» **WORK INSTRUCTIONS**:
Output every line below as it stands, dropping only the images.
[PROVIDED RECORDS Boundary: Start]
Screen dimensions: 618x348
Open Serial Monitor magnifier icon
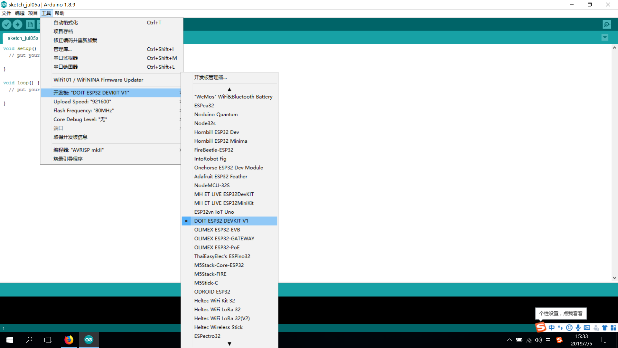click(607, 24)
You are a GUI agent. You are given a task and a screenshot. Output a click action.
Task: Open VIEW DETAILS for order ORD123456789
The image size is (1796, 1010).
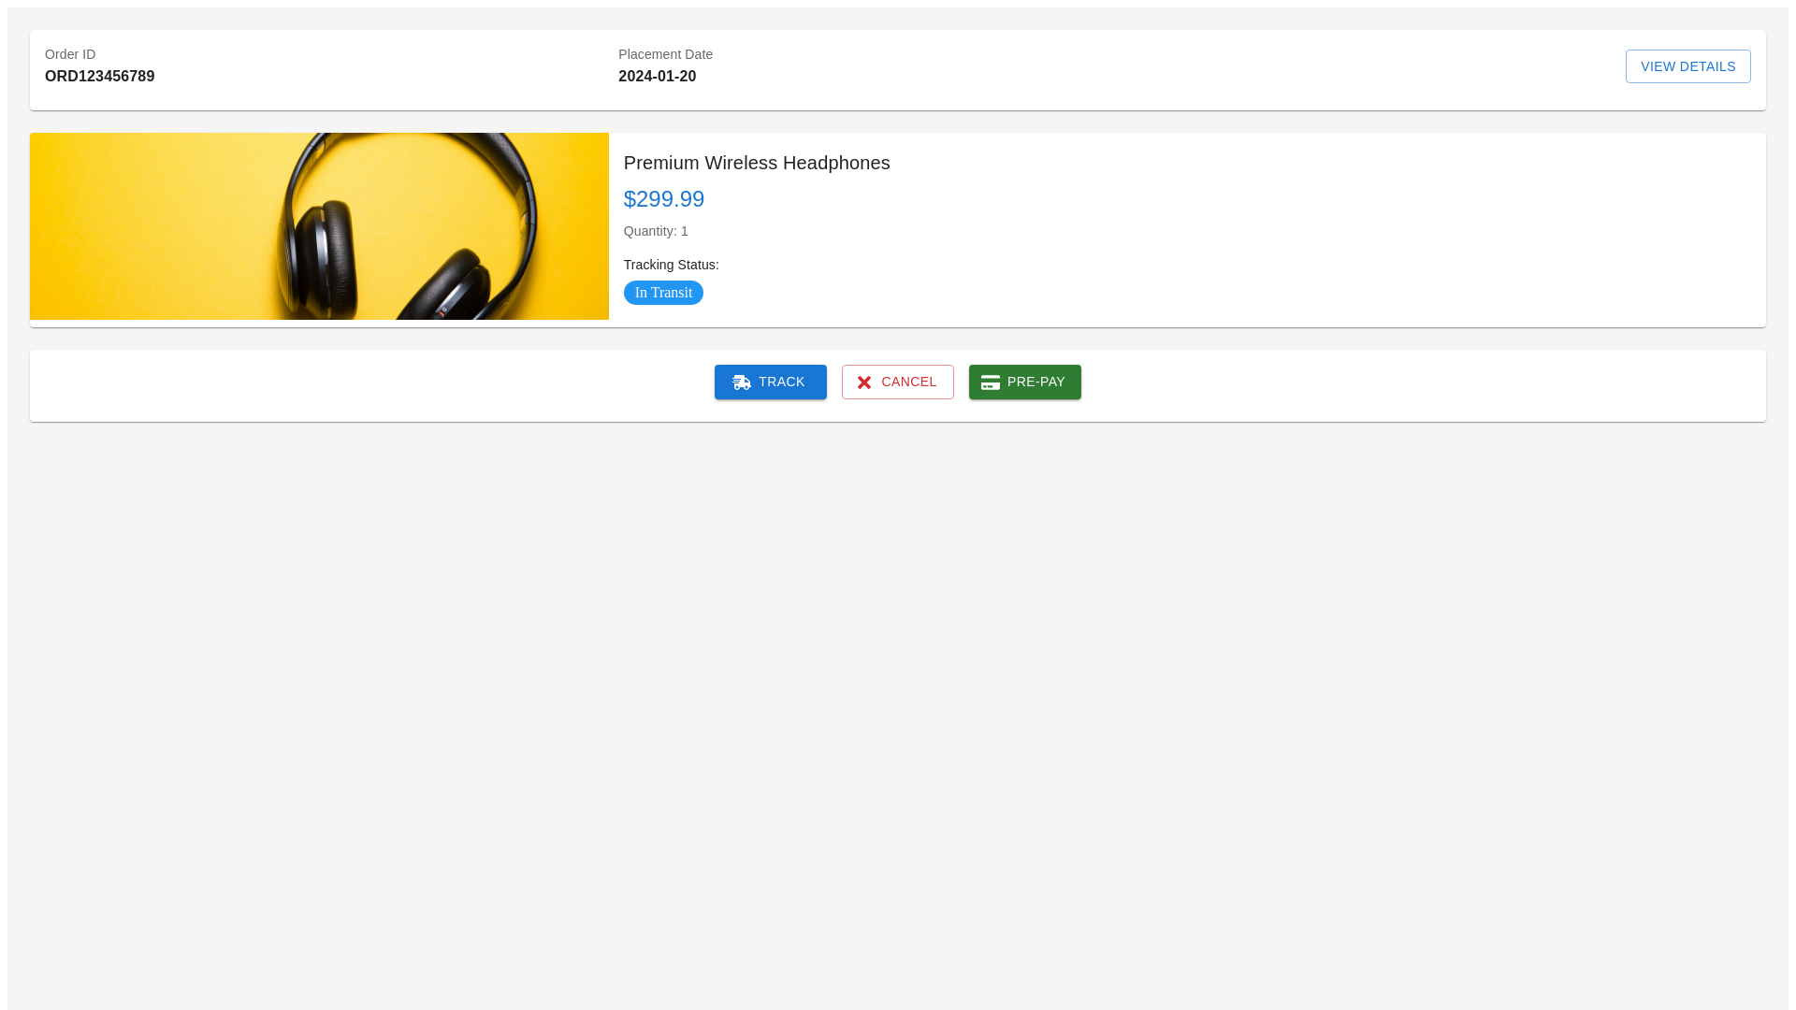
[PROVIDED RECORDS Boundary: End]
» **ANSWER SECTION**:
Screen dimensions: 618x348
Open Serial Monitor magnifier icon
click(607, 24)
You are a GUI agent. You are given a task and a screenshot. Output a click action.
Task: Open VIEW DETAILS for order ORD123456789
The image size is (1796, 1010).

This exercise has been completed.